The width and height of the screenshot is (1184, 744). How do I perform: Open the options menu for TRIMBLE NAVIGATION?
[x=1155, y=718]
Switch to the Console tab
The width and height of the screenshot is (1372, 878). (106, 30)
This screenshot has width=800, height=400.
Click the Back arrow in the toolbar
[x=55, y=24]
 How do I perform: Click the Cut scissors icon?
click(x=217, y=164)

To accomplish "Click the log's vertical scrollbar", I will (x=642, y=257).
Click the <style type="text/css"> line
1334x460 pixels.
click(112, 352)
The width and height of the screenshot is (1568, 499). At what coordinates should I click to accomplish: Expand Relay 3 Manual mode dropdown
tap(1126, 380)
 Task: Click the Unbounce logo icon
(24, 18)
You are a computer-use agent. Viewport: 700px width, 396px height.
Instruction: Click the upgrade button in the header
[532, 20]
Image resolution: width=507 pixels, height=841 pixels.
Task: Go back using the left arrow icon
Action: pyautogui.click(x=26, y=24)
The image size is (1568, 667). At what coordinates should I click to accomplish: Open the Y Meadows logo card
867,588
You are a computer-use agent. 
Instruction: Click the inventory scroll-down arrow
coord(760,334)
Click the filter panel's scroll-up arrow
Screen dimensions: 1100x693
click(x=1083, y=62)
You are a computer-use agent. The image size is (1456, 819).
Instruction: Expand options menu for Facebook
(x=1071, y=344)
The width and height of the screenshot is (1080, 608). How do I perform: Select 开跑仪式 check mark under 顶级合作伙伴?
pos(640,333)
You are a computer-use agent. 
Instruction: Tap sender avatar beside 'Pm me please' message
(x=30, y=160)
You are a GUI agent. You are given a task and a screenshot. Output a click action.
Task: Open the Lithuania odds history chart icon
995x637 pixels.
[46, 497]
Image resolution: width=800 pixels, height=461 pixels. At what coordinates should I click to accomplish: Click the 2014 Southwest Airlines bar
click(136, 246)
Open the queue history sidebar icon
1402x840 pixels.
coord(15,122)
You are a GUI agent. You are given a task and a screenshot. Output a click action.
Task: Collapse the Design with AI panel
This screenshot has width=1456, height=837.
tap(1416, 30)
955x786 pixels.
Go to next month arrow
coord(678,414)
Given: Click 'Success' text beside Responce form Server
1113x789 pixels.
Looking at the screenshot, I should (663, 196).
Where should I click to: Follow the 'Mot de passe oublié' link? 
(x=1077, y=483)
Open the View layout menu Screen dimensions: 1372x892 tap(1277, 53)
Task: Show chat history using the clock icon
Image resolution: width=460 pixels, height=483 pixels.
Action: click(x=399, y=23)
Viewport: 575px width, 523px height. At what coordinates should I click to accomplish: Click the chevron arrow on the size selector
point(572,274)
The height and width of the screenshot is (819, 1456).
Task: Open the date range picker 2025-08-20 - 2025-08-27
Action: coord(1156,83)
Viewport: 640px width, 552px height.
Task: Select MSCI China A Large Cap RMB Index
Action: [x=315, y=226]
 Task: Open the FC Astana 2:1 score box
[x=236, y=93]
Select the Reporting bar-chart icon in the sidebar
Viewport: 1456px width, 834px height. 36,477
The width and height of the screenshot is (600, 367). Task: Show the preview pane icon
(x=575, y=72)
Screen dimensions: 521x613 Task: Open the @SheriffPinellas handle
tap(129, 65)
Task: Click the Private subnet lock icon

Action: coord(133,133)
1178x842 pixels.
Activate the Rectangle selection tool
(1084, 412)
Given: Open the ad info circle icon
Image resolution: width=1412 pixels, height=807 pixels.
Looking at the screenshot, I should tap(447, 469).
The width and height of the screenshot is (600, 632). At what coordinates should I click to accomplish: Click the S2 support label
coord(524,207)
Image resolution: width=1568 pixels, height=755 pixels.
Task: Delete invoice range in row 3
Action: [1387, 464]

※ ※ ※

## Exercise prompt:
Copy all of the lines above without any changes.

## Solution:
The width and height of the screenshot is (1184, 744). How do I perform: Open the options menu for TRIMBLE NAVIGATION?
[x=1155, y=718]
Switch to the Console tab
The width and height of the screenshot is (1372, 878). (106, 30)
This screenshot has width=800, height=400.
Click the Back arrow in the toolbar
[x=55, y=24]
 How do I perform: Click the Cut scissors icon?
click(x=217, y=164)

To accomplish "Click the log's vertical scrollbar", I will (x=642, y=257).
Click the <style type="text/css"> line
1334x460 pixels.
click(112, 352)
The width and height of the screenshot is (1568, 499). At what coordinates should I click to accomplish: Expand Relay 3 Manual mode dropdown
tap(1126, 380)
 Task: Click the Unbounce logo icon
(24, 18)
You are a computer-use agent. Viewport: 700px width, 396px height.
Instruction: Click the upgrade button in the header
[532, 20]
Image resolution: width=507 pixels, height=841 pixels.
Task: Go back using the left arrow icon
Action: pyautogui.click(x=26, y=24)
The image size is (1568, 667). At what coordinates should I click to accomplish: Open the Y Meadows logo card
867,588
You are a computer-use agent. 
Instruction: Click the inventory scroll-down arrow
coord(760,334)
Click the filter panel's scroll-up arrow
Screen dimensions: 1100x693
click(x=1083, y=62)
You are a computer-use agent. The image size is (1456, 819).
Instruction: Expand options menu for Facebook
(x=1071, y=344)
The width and height of the screenshot is (1080, 608). How do I perform: Select 开跑仪式 check mark under 顶级合作伙伴?
pos(640,333)
You are a computer-use agent. 
Instruction: Tap sender avatar beside 'Pm me please' message
(x=30, y=160)
You are a GUI agent. You are given a task and a screenshot. Output a click action.
Task: Open the Lithuania odds history chart icon
995x637 pixels.
[46, 497]
Image resolution: width=800 pixels, height=461 pixels. At what coordinates should I click to accomplish: Click the 2014 Southwest Airlines bar
click(136, 246)
Open the queue history sidebar icon
1402x840 pixels.
coord(15,122)
You are a GUI agent. You are given a task and a screenshot. Output a click action.
Task: Collapse the Design with AI panel
This screenshot has width=1456, height=837.
tap(1416, 30)
955x786 pixels.
Go to next month arrow
coord(678,414)
Given: Click 'Success' text beside Responce form Server
1113x789 pixels.
Looking at the screenshot, I should (663, 196).
Where should I click to: Follow the 'Mot de passe oublié' link? 
(x=1077, y=483)
Open the View layout menu Screen dimensions: 1372x892 tap(1277, 53)
Task: Show chat history using the clock icon
Image resolution: width=460 pixels, height=483 pixels.
Action: click(x=399, y=23)
Viewport: 575px width, 523px height. At what coordinates should I click to accomplish: Click the chevron arrow on the size selector
point(572,274)
The height and width of the screenshot is (819, 1456).
Task: Open the date range picker 2025-08-20 - 2025-08-27
Action: coord(1156,83)
Viewport: 640px width, 552px height.
Task: Select MSCI China A Large Cap RMB Index
Action: [x=315, y=226]
 Task: Open the FC Astana 2:1 score box
[x=236, y=93]
Select the Reporting bar-chart icon in the sidebar
Viewport: 1456px width, 834px height. 36,477
The width and height of the screenshot is (600, 367). Task: Show the preview pane icon
(x=575, y=72)
Screen dimensions: 521x613 Task: Open the @SheriffPinellas handle
tap(129, 65)
Task: Click the Private subnet lock icon

Action: coord(133,133)
1178x842 pixels.
Activate the Rectangle selection tool
(1084, 412)
Given: Open the ad info circle icon
Image resolution: width=1412 pixels, height=807 pixels.
Looking at the screenshot, I should tap(447, 469).
The width and height of the screenshot is (600, 632). At what coordinates should I click to accomplish: Click the S2 support label
coord(524,207)
Image resolution: width=1568 pixels, height=755 pixels.
Task: Delete invoice range in row 3
Action: [1387, 464]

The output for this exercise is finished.